The 10 Year IO Revisited Again
The 10 Year IO – should investors be scared?
The answer is still NO and we have data and lots of examples (pages 9-16) to back up our claim.
The expiration of a 10 Year Interest Only period definitely has a negative impact on the rate of loans going delinquent. As the borrower’s payment at IO expiration generally rises anywhere from 15% up to a whopping 290%, there is inevitably a negative effect on performance. Fortunately, the data shows that the negative impact to deal performance is quite minor.
Why is the impact so minor? It is all about the quality of the loans and the properties that are current after reaching month 120.
Outstanding Borrowers: Of the current loans that had reached month 120 and still had a 10-year interest only feature (therefore not modified), an amazing 90% of these loans had lifetime near perfect payment histories.
Equity: 74% of the loans had equity in the property.

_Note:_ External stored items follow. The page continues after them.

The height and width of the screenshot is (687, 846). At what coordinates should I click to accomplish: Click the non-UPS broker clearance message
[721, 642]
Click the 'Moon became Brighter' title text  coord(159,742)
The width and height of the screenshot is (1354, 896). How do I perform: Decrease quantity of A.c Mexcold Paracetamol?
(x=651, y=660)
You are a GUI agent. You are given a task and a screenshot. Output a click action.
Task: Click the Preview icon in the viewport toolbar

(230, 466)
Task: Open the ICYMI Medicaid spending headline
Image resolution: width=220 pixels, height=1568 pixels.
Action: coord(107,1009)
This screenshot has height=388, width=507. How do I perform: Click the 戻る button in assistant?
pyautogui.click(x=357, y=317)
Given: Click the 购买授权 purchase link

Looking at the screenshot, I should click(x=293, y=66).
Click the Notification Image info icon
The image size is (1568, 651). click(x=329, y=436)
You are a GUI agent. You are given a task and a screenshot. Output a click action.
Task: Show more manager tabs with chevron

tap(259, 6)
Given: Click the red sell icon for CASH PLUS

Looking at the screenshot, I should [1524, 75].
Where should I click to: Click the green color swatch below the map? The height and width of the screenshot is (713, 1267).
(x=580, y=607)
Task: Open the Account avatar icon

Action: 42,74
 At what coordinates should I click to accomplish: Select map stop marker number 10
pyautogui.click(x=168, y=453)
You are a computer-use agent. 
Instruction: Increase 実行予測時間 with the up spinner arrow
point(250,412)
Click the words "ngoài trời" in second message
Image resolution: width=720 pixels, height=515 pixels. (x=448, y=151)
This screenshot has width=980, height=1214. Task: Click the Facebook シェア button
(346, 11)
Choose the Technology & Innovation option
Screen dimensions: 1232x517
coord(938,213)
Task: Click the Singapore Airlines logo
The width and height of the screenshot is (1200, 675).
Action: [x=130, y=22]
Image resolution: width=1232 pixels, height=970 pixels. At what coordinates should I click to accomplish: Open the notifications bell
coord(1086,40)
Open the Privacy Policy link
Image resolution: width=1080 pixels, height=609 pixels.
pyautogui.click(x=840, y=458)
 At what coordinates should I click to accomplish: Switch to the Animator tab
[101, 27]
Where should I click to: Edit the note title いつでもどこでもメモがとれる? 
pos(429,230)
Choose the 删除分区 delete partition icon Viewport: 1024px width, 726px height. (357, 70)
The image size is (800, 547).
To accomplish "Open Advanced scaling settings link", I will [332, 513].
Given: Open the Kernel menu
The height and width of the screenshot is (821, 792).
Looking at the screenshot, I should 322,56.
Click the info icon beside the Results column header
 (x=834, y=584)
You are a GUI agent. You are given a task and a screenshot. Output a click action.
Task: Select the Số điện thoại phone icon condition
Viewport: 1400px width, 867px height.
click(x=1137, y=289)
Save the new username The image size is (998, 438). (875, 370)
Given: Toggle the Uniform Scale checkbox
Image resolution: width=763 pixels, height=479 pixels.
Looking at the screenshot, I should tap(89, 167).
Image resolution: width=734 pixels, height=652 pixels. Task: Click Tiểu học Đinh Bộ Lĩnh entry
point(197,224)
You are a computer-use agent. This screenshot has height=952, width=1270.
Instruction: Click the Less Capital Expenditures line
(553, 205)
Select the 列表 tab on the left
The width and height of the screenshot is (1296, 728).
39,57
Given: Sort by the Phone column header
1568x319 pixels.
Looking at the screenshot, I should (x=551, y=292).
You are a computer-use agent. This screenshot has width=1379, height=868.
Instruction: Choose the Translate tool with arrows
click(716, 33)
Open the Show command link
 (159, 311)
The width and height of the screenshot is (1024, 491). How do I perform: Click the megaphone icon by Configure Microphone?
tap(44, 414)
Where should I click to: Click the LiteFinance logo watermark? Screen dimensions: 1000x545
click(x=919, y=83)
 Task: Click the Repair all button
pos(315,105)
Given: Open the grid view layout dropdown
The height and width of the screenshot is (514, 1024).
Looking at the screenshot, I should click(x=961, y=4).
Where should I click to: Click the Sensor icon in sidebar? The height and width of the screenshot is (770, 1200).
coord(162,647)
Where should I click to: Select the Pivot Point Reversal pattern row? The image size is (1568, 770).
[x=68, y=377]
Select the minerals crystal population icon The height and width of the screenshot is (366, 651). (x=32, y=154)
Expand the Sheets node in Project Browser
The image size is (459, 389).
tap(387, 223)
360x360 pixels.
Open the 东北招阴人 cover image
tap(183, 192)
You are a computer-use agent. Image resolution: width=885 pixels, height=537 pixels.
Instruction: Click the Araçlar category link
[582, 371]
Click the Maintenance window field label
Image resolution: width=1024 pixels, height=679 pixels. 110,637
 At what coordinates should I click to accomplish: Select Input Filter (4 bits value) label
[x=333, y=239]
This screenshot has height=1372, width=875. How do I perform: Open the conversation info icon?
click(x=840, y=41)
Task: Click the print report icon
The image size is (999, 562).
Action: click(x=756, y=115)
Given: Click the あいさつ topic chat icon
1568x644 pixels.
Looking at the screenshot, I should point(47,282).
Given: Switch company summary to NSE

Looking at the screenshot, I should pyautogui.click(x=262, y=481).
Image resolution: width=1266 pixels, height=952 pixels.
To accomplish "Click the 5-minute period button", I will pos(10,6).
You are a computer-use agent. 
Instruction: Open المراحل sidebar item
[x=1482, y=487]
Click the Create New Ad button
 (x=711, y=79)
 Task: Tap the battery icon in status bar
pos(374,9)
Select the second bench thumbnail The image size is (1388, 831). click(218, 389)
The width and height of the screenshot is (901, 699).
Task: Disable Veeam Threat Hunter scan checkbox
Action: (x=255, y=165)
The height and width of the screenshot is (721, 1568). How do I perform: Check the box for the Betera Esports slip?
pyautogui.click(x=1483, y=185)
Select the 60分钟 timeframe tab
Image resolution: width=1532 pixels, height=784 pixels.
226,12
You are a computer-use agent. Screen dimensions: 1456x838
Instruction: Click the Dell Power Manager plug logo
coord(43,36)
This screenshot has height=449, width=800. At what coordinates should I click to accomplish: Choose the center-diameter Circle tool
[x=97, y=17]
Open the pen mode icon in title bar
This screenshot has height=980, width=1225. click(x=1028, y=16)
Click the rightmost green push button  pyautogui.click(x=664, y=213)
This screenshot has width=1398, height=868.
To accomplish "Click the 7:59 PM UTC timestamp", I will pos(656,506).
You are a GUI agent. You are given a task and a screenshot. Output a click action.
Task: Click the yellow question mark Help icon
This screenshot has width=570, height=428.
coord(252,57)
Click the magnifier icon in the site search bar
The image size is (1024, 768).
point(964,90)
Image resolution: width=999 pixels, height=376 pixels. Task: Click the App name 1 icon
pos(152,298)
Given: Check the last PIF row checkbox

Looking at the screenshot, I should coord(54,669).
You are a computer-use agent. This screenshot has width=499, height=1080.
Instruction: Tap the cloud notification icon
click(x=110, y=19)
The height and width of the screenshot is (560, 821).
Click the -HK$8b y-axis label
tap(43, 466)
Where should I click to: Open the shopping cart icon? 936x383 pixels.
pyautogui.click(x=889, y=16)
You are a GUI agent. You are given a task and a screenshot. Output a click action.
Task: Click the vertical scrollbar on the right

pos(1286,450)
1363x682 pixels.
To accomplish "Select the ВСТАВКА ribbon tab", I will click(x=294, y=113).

Many borrowers had been qualified for this higher fully amortizing payment or had already shown the ability to pay this higher payment. These loans were generally originated back in 2005-2007. Starting interest rates were from 5.5 to 8.0% and the initial interest only payment was much higher than today. Low interest rates provided many of these adjustable rate borrowers with low payments during the past 5-7 years. However, the payment history shows evidence that these borrowers were once able to afford the higher payment. Many of the new fully amortizing payments are approximately the same as the payment the borrower was once qualified for at origination. Borrowers will not be happy with the new higher payment, but evidence shows that the higher payment may actually be affordable (see pages 9-11).